A nap can boost your immune system
If you suffer from sleep deprivation, you will know that it can make you feel awful. A lack of sleep causes your body to release stress hormones such as cortisol and norepinephrine which is more likely to weaken your immune system. If you struggle to get the recommended 8-10 hours a night, don’t be afraid of a little nap, as this can balance your levels and make it seem to your body as if you have had a full night’s sleep.
A caffeine nap helps surgeons
In our daily lives, we rarely have to concentrate on any task for as long as a surgeon does – and there is never as much at stake as there is during surgery. To keep their concentration and energy levels up, surgeons will take a short nap just after drinking a cup of coffee. Together, these will give them the boost needed to remain awake and alert for 24 hours.

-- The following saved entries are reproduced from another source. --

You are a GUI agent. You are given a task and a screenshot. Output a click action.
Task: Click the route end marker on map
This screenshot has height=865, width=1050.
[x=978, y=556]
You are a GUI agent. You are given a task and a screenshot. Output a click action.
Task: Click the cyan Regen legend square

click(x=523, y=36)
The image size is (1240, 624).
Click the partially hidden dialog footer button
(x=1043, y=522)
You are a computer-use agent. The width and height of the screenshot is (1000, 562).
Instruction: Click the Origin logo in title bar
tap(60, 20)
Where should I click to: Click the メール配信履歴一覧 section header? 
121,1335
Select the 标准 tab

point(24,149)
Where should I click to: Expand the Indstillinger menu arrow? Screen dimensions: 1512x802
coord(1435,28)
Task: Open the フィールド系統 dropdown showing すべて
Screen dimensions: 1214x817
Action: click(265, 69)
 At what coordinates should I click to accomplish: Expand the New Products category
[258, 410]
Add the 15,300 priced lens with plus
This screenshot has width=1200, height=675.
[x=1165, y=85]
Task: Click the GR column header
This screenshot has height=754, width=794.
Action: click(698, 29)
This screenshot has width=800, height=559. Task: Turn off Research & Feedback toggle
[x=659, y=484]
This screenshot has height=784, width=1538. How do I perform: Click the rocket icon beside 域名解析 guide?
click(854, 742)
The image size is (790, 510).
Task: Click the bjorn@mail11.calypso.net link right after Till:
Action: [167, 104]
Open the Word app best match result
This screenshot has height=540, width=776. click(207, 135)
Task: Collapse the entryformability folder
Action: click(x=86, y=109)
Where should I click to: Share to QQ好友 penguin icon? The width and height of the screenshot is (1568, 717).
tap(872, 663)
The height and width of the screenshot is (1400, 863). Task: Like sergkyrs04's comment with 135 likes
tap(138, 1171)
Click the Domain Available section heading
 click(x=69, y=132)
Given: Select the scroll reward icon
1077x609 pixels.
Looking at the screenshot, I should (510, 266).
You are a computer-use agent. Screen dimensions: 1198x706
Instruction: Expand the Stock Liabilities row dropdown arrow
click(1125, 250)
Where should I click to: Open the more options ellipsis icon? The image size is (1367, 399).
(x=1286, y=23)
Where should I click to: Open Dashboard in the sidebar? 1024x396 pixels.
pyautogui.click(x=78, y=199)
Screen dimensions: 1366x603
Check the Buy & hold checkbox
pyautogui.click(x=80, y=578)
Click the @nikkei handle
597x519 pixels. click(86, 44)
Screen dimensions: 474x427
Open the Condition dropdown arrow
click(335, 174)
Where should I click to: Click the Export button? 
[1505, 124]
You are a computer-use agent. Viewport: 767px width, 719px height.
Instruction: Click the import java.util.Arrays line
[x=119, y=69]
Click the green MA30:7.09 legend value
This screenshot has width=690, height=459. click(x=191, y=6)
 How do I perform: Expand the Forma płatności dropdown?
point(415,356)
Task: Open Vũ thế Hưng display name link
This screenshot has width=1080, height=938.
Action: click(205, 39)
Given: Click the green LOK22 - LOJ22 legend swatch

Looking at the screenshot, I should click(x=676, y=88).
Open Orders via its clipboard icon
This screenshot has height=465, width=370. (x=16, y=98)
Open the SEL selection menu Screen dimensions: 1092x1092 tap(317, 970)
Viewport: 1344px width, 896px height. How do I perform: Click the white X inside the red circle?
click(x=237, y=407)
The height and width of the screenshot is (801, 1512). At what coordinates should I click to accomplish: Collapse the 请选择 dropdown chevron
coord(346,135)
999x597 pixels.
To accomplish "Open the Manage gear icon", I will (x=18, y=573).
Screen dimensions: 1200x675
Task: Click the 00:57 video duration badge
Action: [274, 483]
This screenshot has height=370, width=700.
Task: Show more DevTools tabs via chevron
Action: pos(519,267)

Shorter, more frequent naps will keep you alert
Studies have shown that regular short naps during the day can help improve your mental alertness and performance. 10 minutes was the best length of time, whereas 30 minutes produced similar results, except there was a period of impaired alertness on waking. Stick to a 10-minute nape to avoid that groggy feeling!
Naps can help you learn
It has been proven that people are able to perform better on a visual texture-distinguishing task if they are being tested after a night of sleep, rather than immediately after they have learned it. A later study showed that the same results were possible after a 60-90 minute nap, which suggests that we can get the same learning benefits from a 90-minute nap as you would with a solid 8-hour sleep.
Naps can improve your physical stamina
Naps are not only useful for your mental processes but also your physical performances too. A 2007 study compared the sprinting times of 10 healthy men, before and after a post-lunch nap. The results showed that the sprinting times were better after the nap, and so it seems a short nap can help boost the performance of athletes.
Napping can improve your memory
Our night time slumber has many roles, one of which being to consolidate memory. A 2010 study wanted to test whether naps had the same ability, and so created a task around associative memory, asking 31 participants at 12 pm to memorize two sets of face-object photograph pairs. Half of the group were then split into those who had had a 90-minute daytime nap and those who had not. Those who had had the nap were much better at recalling the pairs.
So grab a blanket and snuggle up for a mid-afternoon nap. After all, it’s good for your health!